When Sunny was found unconscious, she was facedown on the bathroom floor with her nightgown hiked up. We see scenarios from the defense team of how she could have gotten there with or without Claus's help. We first see the scenario where Claus injected her with the insulin in their bedroom, then dragged her to their bathroom, then we see the scenario where she had been drinking too much the night before and hit her head on the edge of the toilet when she got dizzy and fell while she was in the bathroom. One of the students ask how did her nightgown get hiked up (which would have been been the result of Claus sliding her across the floor if he had done it), and Dershowitz comes up with the possibility that she was about to use the toilet, but hit her head before she sat down.

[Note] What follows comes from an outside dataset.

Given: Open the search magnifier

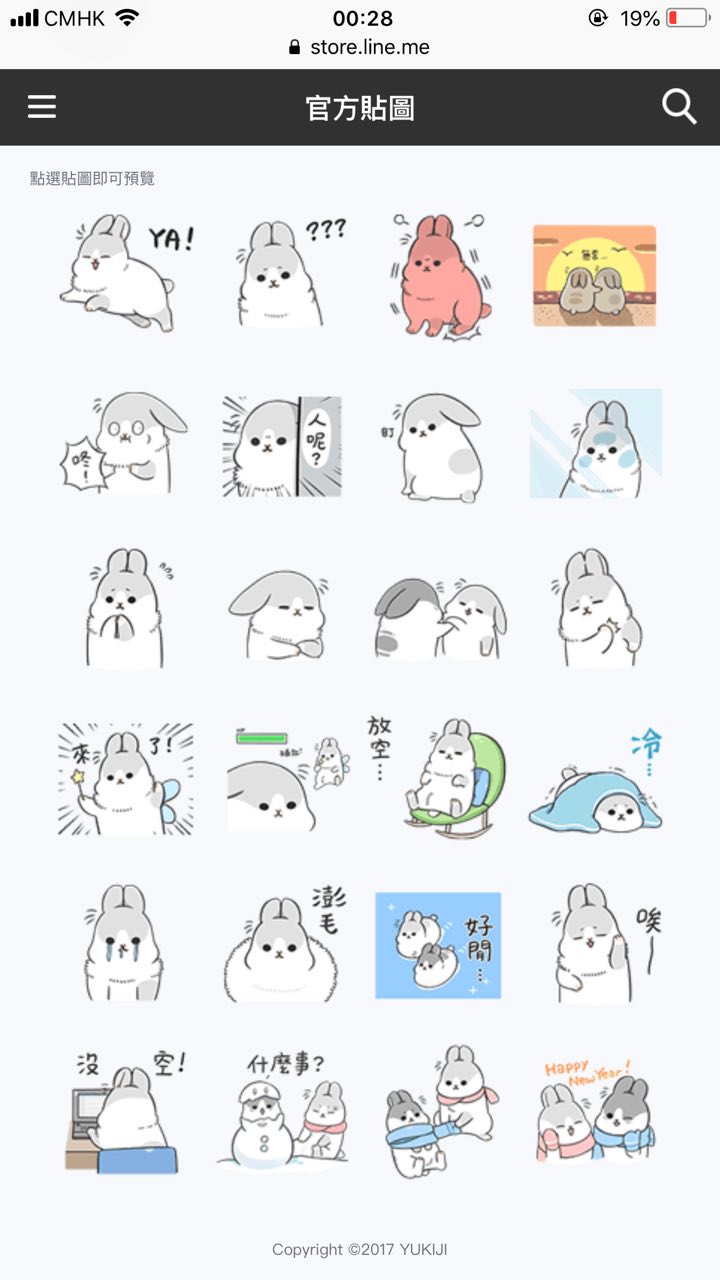Looking at the screenshot, I should 679,107.
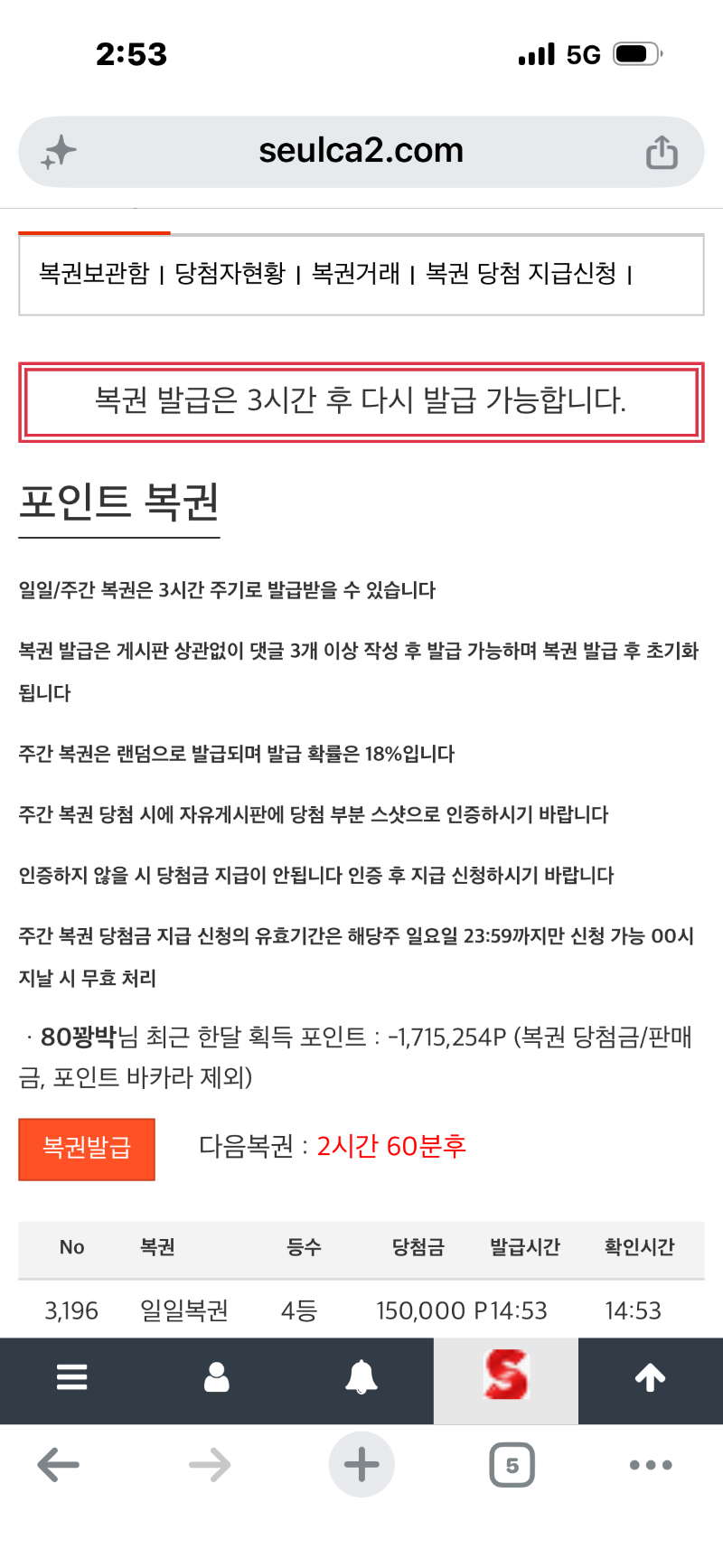View the five open tabs
Viewport: 723px width, 1568px height.
coord(512,1465)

The real Sunny von Bulow was in her coma for 28 years; she died at the age of 76 in December 2008. I don't know why her family kept her like that for almost thirty years; maybe they thought she would wake up and then be able to accuse Claus of killing her? I feel like after a couple of years, it might be time to pull the plug. It is a little weird to think that when this movie was released (in 1990), she had been in her coma for ten years by then...and would remain in it for another eighteen years. It is a little chilling when we hear Glenn Close's voiceover as the comatose Sunny say, "I never woke up from this coma and I never will." We see nurses in the hospital massage her fingers and give her sponge baths and roll her over so she won't get bed sores. I don't know anything about comas, but it almost seems like abuse to keep someone in one for so long.

While researching this case, (this wasn't mentioned in the movie), I discovered that the daughter Claus and Sunny had together (who was 13 when her mother was found unconscious the second time) stayed loyal to her father, while, of course, her older step siblings thought he was guilty. Awkward! I also read she was disowned by her maternal grandmother because of this, which is sad. At the time of this writing, Claus von Bulow is still alive at the age of 92. Who knows if he'll ever confess if he ever did it before his time on this earth is up.